Knowing which genes contribute to ASD, researchers can then study them to better understand how the condition happens and use them to improve predicting the risk of the syndrome and more effectively advise parents of potential outcomes and treatments.

There is not one gene that causes the majority of ASD cases, the researchers explained. “The most commonly mutated genes linked to the syndrome only account for approximately 2% of the cases,” said Lichtarge, Cullen Chair and professor of molecular and human genetics, biochemistry and molecular biology and pharmacology and chemical biology at Baylor. “The current thought is that the syndrome results from a very large number of gene mutations, each mutation having a mild effect.”

The challenge is to identify which gene mutations are indeed involved in the condition, but because the variants that contribute to the development of ASD are individually rare, a patient by patient approach to identify them would likely not succeed. Even current studies that compare whole populations of affected individuals and unaffected parents and siblings find genes that only explain a fraction of the cases.

The Baylor group decided to take a completely different perspective. First, they added a vast amount of evolutionary data to their analyses. These data provided an extensive and open, but rarely fully accessed, record of the role of mutations on protein evolution, and, by extension, on the impact of human variants on protein function. With this in hand, the researchers could focus on the mutations most likely to be harmful. Two other steps then further narrowed the resolution of the study. A focus on personal mutations, that are unique to each individual, and also on how these mutations add up in each molecular pathway.

The researchers looked into a group of mutations known as missense variants. While some mutations disrupt the structure of proteins so severely as to render them inactive, missense mutations are much more common but are harder to assess than loss-of-function mutations because they can just tweak the protein’s function a little or severely impair it.

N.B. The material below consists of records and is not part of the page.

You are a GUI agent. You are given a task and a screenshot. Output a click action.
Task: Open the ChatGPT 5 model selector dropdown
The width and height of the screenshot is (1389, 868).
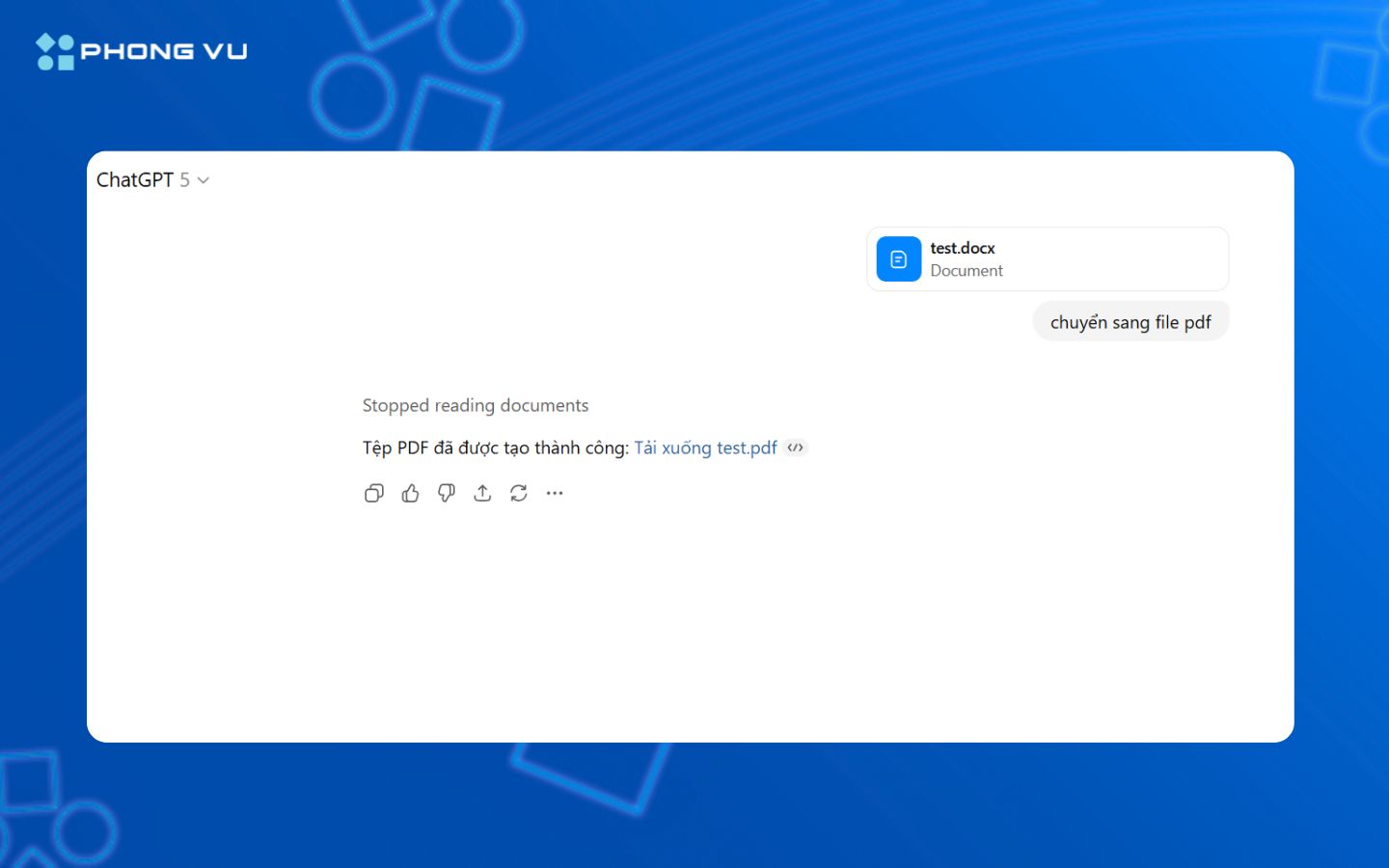(152, 179)
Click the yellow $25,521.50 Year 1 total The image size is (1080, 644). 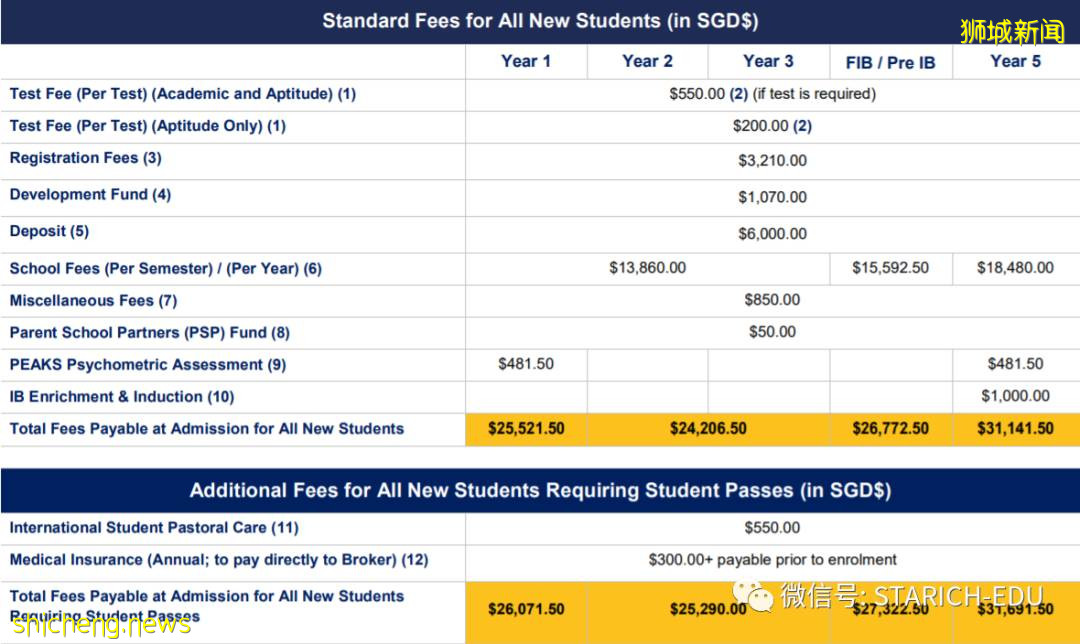click(x=526, y=429)
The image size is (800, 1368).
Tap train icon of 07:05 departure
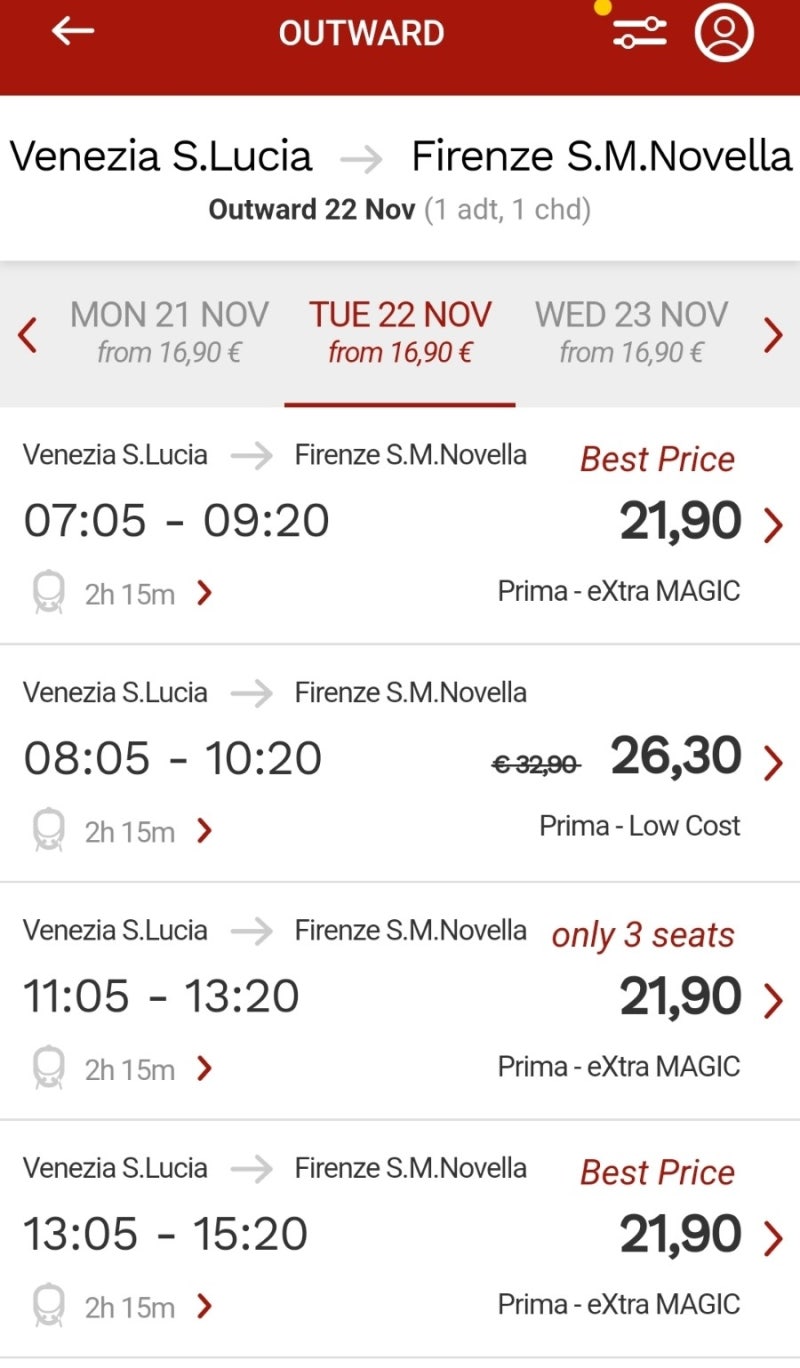48,593
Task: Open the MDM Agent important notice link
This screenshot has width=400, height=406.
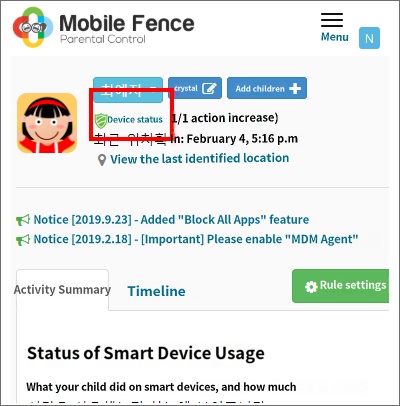Action: 196,239

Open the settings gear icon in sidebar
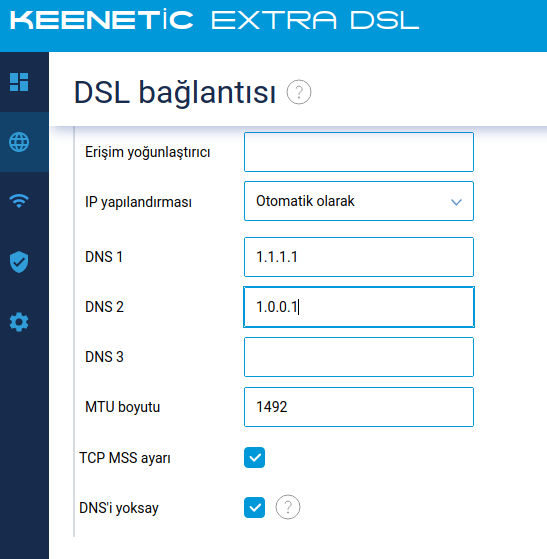(19, 322)
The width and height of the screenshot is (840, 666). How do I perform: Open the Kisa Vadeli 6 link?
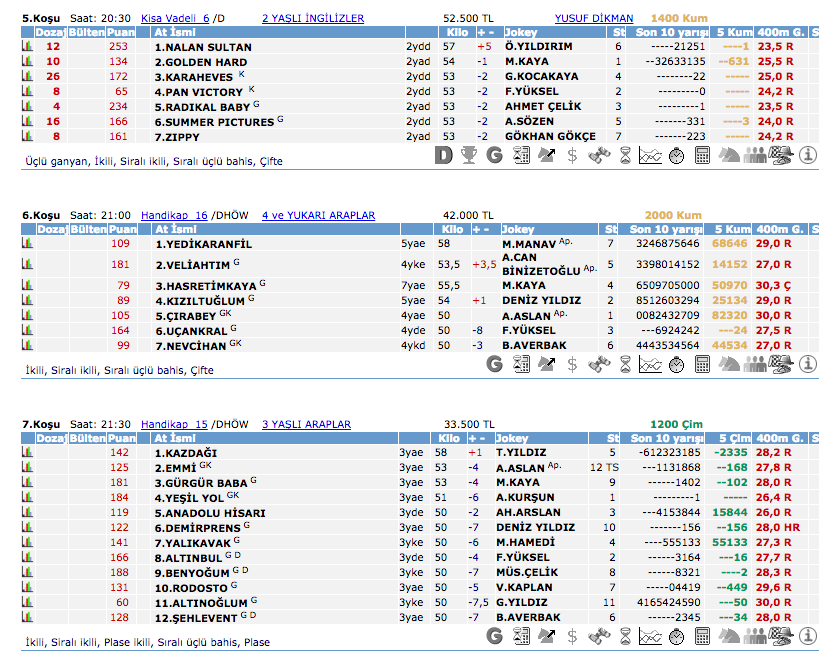175,18
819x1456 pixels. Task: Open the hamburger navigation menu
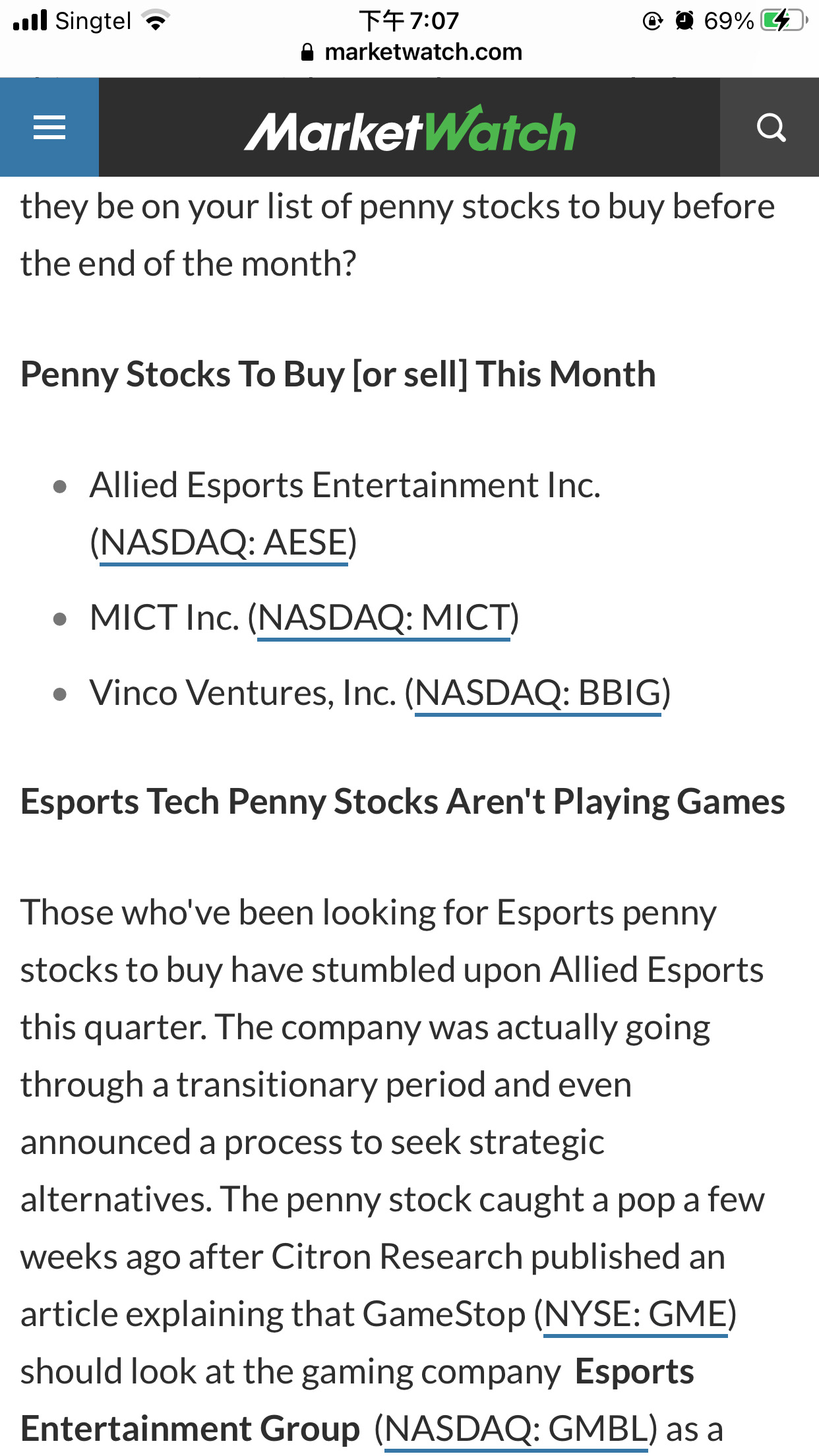(49, 127)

“Some loss-of-function mutations have been associated with the severity of ASD, measured by diminished motor skills and IQ, but missense mutations had not been linked to the same ASD patient characteristics on a large-scale due to the difficulty in interpreting their impact,” said co-author Dr. Panagiotis Katsonis, assistant professor of molecular and human genetics at Baylor. “However, people with ASD are more likely to carry a de novo missense mutation than a de novo loss-of-function mutation and the tools previously developed in our lab can help with the interpretation of this majority of coding variants. De novo or new mutations are those that appear for the first time in a family member, they are not inherited from either parent.”

The team applied a multilayered strategy to identify a group of genes and mutations that most likely was involved in causing ASD.

They first identified a group of de novo mutations by examining the sequences of all the protein coding genes of 2,392 families with members with ASD that are in the Simons Simplex Collection. Then, they evaluated the effect of each missense mutation on the fitness or functionality of the corresponding protein using the Evolutionary Action (EA) equation, a computational tool previously developed in the Lichtarge lab. The EA equation provides a score, from 0 to 100, that reflects the effect of the mutation on the fitness of the protein. The higher the score, the lower the fitness of the mutated protein.

The results suggested that among the 1,418 de novo missense mutations affecting 1,269 genes in the patient group, most genes were mutated only once.

The team found that significantly higher EA scores of grouped de novo missense mutations implicated 398 genes from 23 pathways. For example, they found that axonogenesis, a pathway for the development of new axons in neurons in the brain, stood out among other pathways because it clearly had many missense mutations that together demonstrated a significant bias toward high EA scores indicating impactful mutations. Synaptic transmission and other neurodevelopmental pathways were also among those affected by mutations with high EA scores.

“Our findings may go beyond ASD,” Lichtarge said. “This approach, we hope, could be tested in a wide set of complex diseases.